Task prompt – Rename "GUI agent" to "screen assistant" in the rows from the start up to and including the line with "The height and width of the screenshot is (948, 1785).". Give those lines again with everything else unchanged.

# Recorded data start

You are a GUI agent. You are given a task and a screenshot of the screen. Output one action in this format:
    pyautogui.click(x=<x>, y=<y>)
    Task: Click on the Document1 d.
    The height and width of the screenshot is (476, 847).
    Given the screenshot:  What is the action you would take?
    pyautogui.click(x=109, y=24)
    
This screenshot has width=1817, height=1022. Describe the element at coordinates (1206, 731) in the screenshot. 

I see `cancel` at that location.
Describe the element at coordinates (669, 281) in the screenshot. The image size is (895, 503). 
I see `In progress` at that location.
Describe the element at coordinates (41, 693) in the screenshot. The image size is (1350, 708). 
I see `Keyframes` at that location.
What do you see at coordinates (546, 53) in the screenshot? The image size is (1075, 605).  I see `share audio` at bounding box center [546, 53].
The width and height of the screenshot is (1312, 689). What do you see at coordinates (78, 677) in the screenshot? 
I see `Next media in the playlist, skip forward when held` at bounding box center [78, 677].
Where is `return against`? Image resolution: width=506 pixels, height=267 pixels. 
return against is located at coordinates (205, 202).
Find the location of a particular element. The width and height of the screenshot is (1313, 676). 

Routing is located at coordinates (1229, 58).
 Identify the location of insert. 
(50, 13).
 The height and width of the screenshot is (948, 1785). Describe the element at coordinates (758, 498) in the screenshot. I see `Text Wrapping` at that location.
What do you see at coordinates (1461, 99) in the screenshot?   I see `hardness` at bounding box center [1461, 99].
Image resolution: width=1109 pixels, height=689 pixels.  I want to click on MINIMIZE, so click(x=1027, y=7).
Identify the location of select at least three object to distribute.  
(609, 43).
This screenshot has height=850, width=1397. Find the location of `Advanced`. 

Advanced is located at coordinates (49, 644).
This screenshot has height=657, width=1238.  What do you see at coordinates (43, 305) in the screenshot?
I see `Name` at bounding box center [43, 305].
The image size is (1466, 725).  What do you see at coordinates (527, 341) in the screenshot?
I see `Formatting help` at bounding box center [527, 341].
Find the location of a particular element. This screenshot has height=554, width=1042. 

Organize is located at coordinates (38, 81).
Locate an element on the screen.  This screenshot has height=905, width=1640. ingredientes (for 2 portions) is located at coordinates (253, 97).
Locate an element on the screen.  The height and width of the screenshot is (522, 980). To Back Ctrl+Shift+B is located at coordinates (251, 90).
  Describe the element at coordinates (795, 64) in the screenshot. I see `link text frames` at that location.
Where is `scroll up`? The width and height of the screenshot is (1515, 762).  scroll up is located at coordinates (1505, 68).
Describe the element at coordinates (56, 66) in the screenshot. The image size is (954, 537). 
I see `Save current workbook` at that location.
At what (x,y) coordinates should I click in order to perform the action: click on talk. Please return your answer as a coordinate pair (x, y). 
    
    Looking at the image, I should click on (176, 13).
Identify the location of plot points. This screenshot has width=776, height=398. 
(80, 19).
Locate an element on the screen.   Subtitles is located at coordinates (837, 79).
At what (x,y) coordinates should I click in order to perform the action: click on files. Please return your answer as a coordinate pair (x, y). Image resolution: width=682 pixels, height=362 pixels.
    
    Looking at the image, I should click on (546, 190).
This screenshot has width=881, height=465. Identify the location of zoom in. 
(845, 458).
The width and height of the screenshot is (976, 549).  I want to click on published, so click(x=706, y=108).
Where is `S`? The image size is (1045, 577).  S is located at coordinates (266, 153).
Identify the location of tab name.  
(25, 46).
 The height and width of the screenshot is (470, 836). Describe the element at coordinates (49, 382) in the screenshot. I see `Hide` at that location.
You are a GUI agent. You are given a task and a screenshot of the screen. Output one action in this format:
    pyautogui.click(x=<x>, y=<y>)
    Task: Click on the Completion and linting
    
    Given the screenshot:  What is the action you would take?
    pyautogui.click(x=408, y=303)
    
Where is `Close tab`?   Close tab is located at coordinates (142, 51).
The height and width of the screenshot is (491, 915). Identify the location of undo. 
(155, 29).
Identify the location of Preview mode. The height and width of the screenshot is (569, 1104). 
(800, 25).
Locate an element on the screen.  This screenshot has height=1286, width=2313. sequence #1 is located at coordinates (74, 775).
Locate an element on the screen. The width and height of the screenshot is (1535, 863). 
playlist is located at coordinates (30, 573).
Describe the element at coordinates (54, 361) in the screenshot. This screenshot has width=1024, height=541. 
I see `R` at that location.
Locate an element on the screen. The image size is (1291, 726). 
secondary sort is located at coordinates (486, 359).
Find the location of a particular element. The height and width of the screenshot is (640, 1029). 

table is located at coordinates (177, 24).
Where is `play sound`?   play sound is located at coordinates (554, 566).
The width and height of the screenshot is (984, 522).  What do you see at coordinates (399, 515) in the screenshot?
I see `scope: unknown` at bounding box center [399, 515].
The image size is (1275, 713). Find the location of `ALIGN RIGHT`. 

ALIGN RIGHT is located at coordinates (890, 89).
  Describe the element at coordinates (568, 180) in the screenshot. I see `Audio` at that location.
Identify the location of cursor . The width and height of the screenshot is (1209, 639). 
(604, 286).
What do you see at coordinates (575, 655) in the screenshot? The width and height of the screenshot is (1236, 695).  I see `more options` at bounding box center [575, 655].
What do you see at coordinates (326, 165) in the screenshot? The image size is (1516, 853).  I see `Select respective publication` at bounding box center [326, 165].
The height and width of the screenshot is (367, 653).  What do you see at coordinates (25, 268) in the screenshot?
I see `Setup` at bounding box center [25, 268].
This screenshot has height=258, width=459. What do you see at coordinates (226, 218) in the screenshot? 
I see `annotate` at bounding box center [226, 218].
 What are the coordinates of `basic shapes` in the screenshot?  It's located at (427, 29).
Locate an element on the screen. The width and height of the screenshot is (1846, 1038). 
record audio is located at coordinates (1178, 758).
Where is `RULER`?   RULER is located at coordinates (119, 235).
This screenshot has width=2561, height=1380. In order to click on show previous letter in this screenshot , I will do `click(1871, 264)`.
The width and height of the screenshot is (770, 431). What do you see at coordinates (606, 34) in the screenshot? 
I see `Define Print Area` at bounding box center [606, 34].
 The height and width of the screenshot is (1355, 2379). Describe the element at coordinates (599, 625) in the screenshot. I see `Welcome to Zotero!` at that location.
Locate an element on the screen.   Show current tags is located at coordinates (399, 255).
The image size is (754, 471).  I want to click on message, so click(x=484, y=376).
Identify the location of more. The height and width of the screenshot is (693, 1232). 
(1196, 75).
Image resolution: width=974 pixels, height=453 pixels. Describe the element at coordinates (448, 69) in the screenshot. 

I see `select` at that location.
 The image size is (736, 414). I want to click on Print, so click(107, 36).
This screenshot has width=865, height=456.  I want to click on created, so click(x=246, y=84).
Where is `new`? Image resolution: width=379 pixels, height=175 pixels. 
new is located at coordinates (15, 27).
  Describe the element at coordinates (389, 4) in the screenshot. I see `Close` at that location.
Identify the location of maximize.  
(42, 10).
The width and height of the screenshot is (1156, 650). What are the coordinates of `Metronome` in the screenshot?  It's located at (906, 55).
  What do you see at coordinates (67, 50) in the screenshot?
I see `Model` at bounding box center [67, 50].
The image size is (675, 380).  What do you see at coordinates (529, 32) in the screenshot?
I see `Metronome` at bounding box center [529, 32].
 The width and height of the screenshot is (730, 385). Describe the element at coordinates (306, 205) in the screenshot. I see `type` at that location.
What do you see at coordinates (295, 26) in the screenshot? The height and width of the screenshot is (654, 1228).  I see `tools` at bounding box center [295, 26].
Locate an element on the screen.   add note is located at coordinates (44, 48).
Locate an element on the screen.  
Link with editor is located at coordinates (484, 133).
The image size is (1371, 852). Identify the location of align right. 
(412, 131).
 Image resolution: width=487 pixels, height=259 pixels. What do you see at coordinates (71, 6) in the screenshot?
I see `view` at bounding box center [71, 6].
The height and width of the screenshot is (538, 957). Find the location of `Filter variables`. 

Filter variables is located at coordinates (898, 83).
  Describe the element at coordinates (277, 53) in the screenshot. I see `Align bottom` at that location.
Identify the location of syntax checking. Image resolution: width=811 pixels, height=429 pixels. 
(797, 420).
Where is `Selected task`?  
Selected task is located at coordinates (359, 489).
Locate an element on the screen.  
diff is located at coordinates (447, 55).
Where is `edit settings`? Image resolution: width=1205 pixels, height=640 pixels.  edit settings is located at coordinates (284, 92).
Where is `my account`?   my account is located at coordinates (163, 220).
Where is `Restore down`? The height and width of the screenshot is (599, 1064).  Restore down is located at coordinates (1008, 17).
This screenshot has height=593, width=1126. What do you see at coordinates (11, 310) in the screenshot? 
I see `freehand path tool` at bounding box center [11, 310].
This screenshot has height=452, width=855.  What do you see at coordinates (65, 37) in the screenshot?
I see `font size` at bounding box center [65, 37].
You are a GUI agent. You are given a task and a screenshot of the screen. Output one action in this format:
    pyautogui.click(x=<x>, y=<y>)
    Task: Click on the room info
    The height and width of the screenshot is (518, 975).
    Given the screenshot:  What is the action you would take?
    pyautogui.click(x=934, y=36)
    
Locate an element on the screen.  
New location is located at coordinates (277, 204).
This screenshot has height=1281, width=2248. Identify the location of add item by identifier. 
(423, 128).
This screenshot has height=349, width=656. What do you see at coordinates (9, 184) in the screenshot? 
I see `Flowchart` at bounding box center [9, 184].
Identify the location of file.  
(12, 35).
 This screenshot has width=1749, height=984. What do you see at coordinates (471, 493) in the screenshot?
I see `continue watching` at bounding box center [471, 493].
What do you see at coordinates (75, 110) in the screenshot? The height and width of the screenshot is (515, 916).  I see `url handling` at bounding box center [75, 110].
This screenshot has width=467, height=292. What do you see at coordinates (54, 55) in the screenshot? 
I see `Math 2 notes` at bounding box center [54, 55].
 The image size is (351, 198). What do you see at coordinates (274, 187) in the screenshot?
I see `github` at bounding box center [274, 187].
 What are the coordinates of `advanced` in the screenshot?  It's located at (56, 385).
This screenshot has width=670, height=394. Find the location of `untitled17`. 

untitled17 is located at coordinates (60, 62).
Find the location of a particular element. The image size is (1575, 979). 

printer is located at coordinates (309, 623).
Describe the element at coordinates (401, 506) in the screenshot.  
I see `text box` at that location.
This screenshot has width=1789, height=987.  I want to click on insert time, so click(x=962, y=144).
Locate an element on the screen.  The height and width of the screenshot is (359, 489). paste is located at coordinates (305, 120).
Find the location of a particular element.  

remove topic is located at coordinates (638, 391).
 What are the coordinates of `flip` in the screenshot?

# Recorded data end

Full answer –
You are a screen assistant. You are given a task and a screenshot of the screen. Output one action in this format:
    pyautogui.click(x=<x>, y=<y>)
    Task: Click on the Document1 d.
    The height and width of the screenshot is (476, 847).
    Given the screenshot:  What is the action you would take?
    pyautogui.click(x=109, y=24)
    
This screenshot has width=1817, height=1022. Describe the element at coordinates (1206, 731) in the screenshot. 

I see `cancel` at that location.
Describe the element at coordinates (669, 281) in the screenshot. The image size is (895, 503). 
I see `In progress` at that location.
Describe the element at coordinates (41, 693) in the screenshot. The image size is (1350, 708). 
I see `Keyframes` at that location.
What do you see at coordinates (546, 53) in the screenshot? The image size is (1075, 605).  I see `share audio` at bounding box center [546, 53].
The width and height of the screenshot is (1312, 689). What do you see at coordinates (78, 677) in the screenshot? 
I see `Next media in the playlist, skip forward when held` at bounding box center [78, 677].
Where is `return against`? Image resolution: width=506 pixels, height=267 pixels. 
return against is located at coordinates (205, 202).
Find the location of a particular element. The width and height of the screenshot is (1313, 676). 

Routing is located at coordinates (1229, 58).
 Identify the location of insert. 
(50, 13).
 The height and width of the screenshot is (948, 1785). Describe the element at coordinates (758, 498) in the screenshot. I see `Text Wrapping` at that location.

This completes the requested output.